-------- EXERCISE MATERIAL --------

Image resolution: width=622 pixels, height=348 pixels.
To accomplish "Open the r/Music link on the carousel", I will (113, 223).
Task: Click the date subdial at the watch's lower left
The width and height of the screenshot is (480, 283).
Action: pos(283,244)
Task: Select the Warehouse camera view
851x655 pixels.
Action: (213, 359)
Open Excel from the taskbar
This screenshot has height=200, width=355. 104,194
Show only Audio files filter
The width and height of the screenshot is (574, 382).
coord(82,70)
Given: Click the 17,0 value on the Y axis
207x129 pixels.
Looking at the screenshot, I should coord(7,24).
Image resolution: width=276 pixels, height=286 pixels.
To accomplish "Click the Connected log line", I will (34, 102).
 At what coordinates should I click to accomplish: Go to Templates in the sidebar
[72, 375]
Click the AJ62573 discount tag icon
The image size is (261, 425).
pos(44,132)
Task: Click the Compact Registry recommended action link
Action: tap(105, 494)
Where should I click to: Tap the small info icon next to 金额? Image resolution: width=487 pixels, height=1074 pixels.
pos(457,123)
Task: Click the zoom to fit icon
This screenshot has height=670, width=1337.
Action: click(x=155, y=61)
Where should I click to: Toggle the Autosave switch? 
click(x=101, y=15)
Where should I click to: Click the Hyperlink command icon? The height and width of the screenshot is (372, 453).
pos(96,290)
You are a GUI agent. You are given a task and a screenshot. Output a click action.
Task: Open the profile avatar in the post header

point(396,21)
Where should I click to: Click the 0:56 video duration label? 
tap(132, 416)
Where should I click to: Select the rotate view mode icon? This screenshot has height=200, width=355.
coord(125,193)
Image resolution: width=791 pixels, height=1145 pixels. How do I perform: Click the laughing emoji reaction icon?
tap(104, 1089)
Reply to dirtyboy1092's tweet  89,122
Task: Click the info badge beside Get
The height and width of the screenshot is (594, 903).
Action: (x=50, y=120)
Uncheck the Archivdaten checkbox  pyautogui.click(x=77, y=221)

--------

WORK TO COMPLETE:
Your answer should be the lines of the records that include the word "will".

WRITTEN RESPONSE:
To accomplish "Open the r/Music link on the carousel", I will (113, 223).
To accomplish "Click the Connected log line", I will (34, 102).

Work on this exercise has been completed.